[start]

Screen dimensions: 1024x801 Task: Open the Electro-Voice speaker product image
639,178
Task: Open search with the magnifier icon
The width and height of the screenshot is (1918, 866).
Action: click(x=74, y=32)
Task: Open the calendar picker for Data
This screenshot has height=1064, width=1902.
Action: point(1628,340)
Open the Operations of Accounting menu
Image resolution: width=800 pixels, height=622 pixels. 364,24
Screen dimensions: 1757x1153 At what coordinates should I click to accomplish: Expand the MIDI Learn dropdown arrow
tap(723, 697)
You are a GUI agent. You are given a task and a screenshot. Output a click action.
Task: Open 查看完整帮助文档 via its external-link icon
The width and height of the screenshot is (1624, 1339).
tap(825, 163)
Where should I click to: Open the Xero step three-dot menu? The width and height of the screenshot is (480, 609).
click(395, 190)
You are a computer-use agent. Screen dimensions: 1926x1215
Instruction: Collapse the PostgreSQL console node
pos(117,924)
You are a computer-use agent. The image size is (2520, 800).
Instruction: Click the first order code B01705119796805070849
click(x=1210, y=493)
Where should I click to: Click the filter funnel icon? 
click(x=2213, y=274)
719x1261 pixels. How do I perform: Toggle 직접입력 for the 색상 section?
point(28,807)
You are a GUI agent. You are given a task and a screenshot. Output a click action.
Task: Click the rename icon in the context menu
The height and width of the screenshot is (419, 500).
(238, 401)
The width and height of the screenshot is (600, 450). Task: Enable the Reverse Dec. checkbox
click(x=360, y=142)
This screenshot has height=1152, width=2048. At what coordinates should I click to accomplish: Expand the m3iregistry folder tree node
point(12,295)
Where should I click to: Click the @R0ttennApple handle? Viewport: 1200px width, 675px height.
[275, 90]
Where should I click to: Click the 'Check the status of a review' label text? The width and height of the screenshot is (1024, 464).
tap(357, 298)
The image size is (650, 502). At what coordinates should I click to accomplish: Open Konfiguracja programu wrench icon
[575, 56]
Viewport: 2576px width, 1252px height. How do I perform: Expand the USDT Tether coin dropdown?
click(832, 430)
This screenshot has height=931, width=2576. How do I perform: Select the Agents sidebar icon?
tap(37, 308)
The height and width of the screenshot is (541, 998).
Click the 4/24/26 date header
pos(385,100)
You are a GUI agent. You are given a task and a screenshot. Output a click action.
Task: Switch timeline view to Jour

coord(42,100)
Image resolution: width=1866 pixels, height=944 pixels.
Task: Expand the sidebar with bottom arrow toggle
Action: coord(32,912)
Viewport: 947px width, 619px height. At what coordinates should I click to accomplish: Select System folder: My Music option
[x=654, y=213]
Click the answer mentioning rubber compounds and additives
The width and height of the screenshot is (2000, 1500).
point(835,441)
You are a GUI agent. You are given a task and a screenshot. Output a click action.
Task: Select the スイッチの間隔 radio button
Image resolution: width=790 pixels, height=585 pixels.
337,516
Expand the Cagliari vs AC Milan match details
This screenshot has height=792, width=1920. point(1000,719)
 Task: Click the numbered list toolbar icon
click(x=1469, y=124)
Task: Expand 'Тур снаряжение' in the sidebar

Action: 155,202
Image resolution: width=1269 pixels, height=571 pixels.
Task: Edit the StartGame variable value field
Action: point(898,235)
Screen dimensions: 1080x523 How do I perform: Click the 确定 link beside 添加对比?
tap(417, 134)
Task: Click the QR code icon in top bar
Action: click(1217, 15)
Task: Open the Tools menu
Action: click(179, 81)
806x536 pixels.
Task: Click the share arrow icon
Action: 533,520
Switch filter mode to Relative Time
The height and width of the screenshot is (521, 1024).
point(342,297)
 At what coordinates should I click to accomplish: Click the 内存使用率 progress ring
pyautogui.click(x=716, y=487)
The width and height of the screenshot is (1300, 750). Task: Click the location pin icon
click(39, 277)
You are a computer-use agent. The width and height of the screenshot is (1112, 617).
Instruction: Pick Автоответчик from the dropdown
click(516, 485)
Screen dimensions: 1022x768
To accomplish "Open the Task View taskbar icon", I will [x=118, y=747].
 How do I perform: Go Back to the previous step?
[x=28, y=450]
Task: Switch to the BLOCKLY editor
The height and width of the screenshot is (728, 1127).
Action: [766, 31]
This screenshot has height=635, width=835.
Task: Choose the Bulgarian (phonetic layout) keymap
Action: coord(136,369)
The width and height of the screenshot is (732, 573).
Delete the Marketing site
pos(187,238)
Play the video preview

[end]

Copy every one of the records above line for line, with no change to any character.

_SOLUTION_
Screen dimensions: 1024x801 Task: Open the Electro-Voice speaker product image
639,178
Task: Open search with the magnifier icon
The width and height of the screenshot is (1918, 866).
Action: click(x=74, y=32)
Task: Open the calendar picker for Data
This screenshot has height=1064, width=1902.
Action: point(1628,340)
Open the Operations of Accounting menu
Image resolution: width=800 pixels, height=622 pixels. 364,24
Screen dimensions: 1757x1153 At what coordinates should I click to accomplish: Expand the MIDI Learn dropdown arrow
tap(723, 697)
You are a GUI agent. You are given a task and a screenshot. Output a click action.
Task: Open 查看完整帮助文档 via its external-link icon
The width and height of the screenshot is (1624, 1339).
tap(825, 163)
Where should I click to: Open the Xero step three-dot menu? The width and height of the screenshot is (480, 609).
click(395, 190)
You are a computer-use agent. Screen dimensions: 1926x1215
Instruction: Collapse the PostgreSQL console node
pos(117,924)
You are a computer-use agent. The image size is (2520, 800).
Instruction: Click the first order code B01705119796805070849
click(x=1210, y=493)
Where should I click to: Click the filter funnel icon? 
click(x=2213, y=274)
719x1261 pixels. How do I perform: Toggle 직접입력 for the 색상 section?
point(28,807)
You are a GUI agent. You are given a task and a screenshot. Output a click action.
Task: Click the rename icon in the context menu
The height and width of the screenshot is (419, 500).
(238, 401)
The width and height of the screenshot is (600, 450). Task: Enable the Reverse Dec. checkbox
click(x=360, y=142)
This screenshot has height=1152, width=2048. At what coordinates should I click to accomplish: Expand the m3iregistry folder tree node
point(12,295)
Where should I click to: Click the @R0ttennApple handle? Viewport: 1200px width, 675px height.
[275, 90]
Where should I click to: Click the 'Check the status of a review' label text? The width and height of the screenshot is (1024, 464).
tap(357, 298)
The image size is (650, 502). At what coordinates should I click to accomplish: Open Konfiguracja programu wrench icon
[575, 56]
Viewport: 2576px width, 1252px height. How do I perform: Expand the USDT Tether coin dropdown?
click(832, 430)
This screenshot has height=931, width=2576. How do I perform: Select the Agents sidebar icon?
tap(37, 308)
The height and width of the screenshot is (541, 998).
Click the 4/24/26 date header
pos(385,100)
You are a GUI agent. You are given a task and a screenshot. Output a click action.
Task: Switch timeline view to Jour

coord(42,100)
Image resolution: width=1866 pixels, height=944 pixels.
Task: Expand the sidebar with bottom arrow toggle
Action: coord(32,912)
Viewport: 947px width, 619px height. At what coordinates should I click to accomplish: Select System folder: My Music option
[x=654, y=213]
Click the answer mentioning rubber compounds and additives
The width and height of the screenshot is (2000, 1500).
point(835,441)
You are a GUI agent. You are given a task and a screenshot. Output a click action.
Task: Select the スイッチの間隔 radio button
Image resolution: width=790 pixels, height=585 pixels.
337,516
Expand the Cagliari vs AC Milan match details
This screenshot has height=792, width=1920. point(1000,719)
 Task: Click the numbered list toolbar icon
click(x=1469, y=124)
Task: Expand 'Тур снаряжение' in the sidebar

Action: 155,202
Image resolution: width=1269 pixels, height=571 pixels.
Task: Edit the StartGame variable value field
Action: point(898,235)
Screen dimensions: 1080x523 How do I perform: Click the 确定 link beside 添加对比?
tap(417, 134)
Task: Click the QR code icon in top bar
Action: click(1217, 15)
Task: Open the Tools menu
Action: click(179, 81)
806x536 pixels.
Task: Click the share arrow icon
Action: 533,520
Switch filter mode to Relative Time
The height and width of the screenshot is (521, 1024).
point(342,297)
 At what coordinates should I click to accomplish: Click the 内存使用率 progress ring
pyautogui.click(x=716, y=487)
The width and height of the screenshot is (1300, 750). Task: Click the location pin icon
click(39, 277)
You are a computer-use agent. The width and height of the screenshot is (1112, 617).
Instruction: Pick Автоответчик from the dropdown
click(516, 485)
Screen dimensions: 1022x768
To accomplish "Open the Task View taskbar icon", I will [x=118, y=747].
 How do I perform: Go Back to the previous step?
[x=28, y=450]
Task: Switch to the BLOCKLY editor
The height and width of the screenshot is (728, 1127).
Action: [766, 31]
This screenshot has height=635, width=835.
Task: Choose the Bulgarian (phonetic layout) keymap
Action: coord(136,369)
The width and height of the screenshot is (732, 573).
Delete the Marketing site
pos(187,238)
Play the video preview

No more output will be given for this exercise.